A PropManager object creates a scene graph branch containing a chain of transformGroups. In Figure 18-4, the chains above the BranchGroups for the castle and palm tree are drawn as rectangles. A chain of TRansformGroups may be considered too much overhead for loading a model, but the overhead (and the chain) can be removed fairly easily: PropManager must be extended with a method which switches off the capability bits in the TRansformGroups:

     moveTG.clearCapability(TransformGroup.ALLOW_TRANSFORM_READ);     moveTG.clearCapability(TransformGroup.ALLOW_TRANSFORM_WRITE);

This should be done before the branch is added to the main scene and compiled. Compilation will optimize the chain away to a single TRansformGroup since Java 3D will notice that none of the chain's nodes can be transformed at runtime. However, I haven't made these coding changes since I prefer to leave PropManager unchanged from its first appearance in Chapter 16.

Obstacles

The Obstacle object created by makeScenery( ) maintain three types of information:

• A 2D array of Booleans called obs, which indicates if a particular (x, z) location is occupied by an obstacle

• A 2D array of Java 3D BoundingSphere objects called obsBounds, which specifies the influence of an obstacle at a given (x, z) location

• A Group node called obsGroup, which holds the cylinders representing the obstacles

A class diagram for Obstacles is given in Figure 18-5.

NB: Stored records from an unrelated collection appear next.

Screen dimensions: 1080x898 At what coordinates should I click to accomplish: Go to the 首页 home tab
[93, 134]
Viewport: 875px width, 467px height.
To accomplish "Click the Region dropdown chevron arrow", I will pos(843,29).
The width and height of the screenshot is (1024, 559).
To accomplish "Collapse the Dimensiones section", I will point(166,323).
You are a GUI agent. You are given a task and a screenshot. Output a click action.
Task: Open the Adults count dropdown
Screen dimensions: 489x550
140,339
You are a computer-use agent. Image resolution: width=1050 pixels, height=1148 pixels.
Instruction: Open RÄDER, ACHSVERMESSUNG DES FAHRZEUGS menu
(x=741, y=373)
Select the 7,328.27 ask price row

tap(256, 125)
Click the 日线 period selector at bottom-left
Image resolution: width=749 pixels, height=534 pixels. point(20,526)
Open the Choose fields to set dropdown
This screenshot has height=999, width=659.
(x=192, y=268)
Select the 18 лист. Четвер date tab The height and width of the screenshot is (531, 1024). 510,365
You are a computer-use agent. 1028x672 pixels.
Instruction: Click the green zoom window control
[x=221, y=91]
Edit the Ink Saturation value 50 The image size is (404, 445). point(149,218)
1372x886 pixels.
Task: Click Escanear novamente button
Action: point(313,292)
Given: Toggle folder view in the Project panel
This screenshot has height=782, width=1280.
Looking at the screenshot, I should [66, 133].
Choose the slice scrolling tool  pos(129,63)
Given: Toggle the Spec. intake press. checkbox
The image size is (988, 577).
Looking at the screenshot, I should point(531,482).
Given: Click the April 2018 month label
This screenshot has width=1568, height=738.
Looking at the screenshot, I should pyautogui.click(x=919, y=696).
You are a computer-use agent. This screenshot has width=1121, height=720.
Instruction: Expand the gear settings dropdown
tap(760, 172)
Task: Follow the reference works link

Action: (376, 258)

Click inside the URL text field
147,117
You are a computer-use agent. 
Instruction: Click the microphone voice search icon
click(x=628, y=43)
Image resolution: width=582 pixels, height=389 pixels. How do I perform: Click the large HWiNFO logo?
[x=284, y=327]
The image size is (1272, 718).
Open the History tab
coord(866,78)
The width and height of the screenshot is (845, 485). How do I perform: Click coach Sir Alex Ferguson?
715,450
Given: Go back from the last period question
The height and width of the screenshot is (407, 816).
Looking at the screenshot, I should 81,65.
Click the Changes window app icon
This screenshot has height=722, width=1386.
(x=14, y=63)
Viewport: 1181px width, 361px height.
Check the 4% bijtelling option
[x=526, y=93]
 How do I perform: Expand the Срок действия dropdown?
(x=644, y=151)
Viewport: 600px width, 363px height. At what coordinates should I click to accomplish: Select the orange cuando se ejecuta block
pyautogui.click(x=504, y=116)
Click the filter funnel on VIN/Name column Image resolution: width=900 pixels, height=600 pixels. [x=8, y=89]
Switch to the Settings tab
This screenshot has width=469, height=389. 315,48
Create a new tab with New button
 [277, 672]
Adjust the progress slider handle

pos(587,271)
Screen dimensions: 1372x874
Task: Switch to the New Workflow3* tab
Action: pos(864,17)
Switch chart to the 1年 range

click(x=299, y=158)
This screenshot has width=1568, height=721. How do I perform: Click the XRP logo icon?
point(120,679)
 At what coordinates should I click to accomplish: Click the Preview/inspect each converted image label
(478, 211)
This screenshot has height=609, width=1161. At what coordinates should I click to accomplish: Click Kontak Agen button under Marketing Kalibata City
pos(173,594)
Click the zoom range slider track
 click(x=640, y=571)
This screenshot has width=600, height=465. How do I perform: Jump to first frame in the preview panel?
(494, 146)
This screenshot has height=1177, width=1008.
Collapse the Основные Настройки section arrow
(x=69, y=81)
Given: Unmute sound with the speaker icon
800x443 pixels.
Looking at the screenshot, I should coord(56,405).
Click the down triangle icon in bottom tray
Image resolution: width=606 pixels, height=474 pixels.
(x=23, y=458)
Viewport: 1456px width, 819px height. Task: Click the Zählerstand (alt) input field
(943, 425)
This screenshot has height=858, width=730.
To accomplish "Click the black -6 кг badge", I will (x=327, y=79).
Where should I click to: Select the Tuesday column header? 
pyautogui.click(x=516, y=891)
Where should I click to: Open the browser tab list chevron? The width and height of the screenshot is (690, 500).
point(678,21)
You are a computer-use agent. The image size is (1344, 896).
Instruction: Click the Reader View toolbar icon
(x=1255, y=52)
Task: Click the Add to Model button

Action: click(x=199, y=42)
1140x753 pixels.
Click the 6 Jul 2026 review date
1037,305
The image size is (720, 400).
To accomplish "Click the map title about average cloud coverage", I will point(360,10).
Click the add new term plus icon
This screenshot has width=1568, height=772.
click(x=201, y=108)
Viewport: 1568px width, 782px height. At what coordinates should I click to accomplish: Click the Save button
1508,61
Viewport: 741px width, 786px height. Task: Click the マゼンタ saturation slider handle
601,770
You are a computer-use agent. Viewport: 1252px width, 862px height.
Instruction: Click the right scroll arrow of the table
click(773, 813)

Figure 18-5. Class diagram for Obstacles

The coding of the class is simplified by restricting the obstacles to integer positions on the checkerboard, which permits array-based data structures and algorithms to be employed.

A given (x, z) coordinate is checked for obstacles with nearObstacle( ), called by the sprites from the Sprite3D class. It returns false if the supplied position is outside the floor area or too near an obstacle. Nearness testing is done by determining if a bounding sphere centered at the coordinate intersects with any of the bounding spheres in obsBounds:

     BoundingSphere bs = new BoundingSphere( pos, radius);     for (int z=0; z <= FLOOR_LEN; z++)       for(int x=0; x <= FLOOR_LEN; x++)         if (obs[z][x]) {   // does (x,z) have an obstacle?           if (obsBounds[z][x].intersect(bs))             return true;         }     return false;

The bounding sphere is created using Java 3D's BoundingSphere class and is defined by a center point and radius. The bounding spheres for the obstacles are generated as their coordinates are read in from the tour file and stored in the obsBounds[] array. I utilize BoundingSphere's intersect( ) method, which returns true if two bounding volumes intersect.

The algorithm given above is exhaustive in that it tests every obstacle against the supplied position (pos). It might be more efficient to use the pos value to limit the number of obstacles considered, but then I would have to store the obstacle information in a more structured, ordered form. That seems overly complicated for this example.

Each obstacle is displayed as a red cylinder and placed below a TRansformGroup to orient it on screen, as shown in the scene graph in Figure 18-4. The TRansformGroup moves the cylinder upward by HEIGHT/2, so its base is resting on the floor at the (x, z) coordinate specified for that obstacle in the tour file.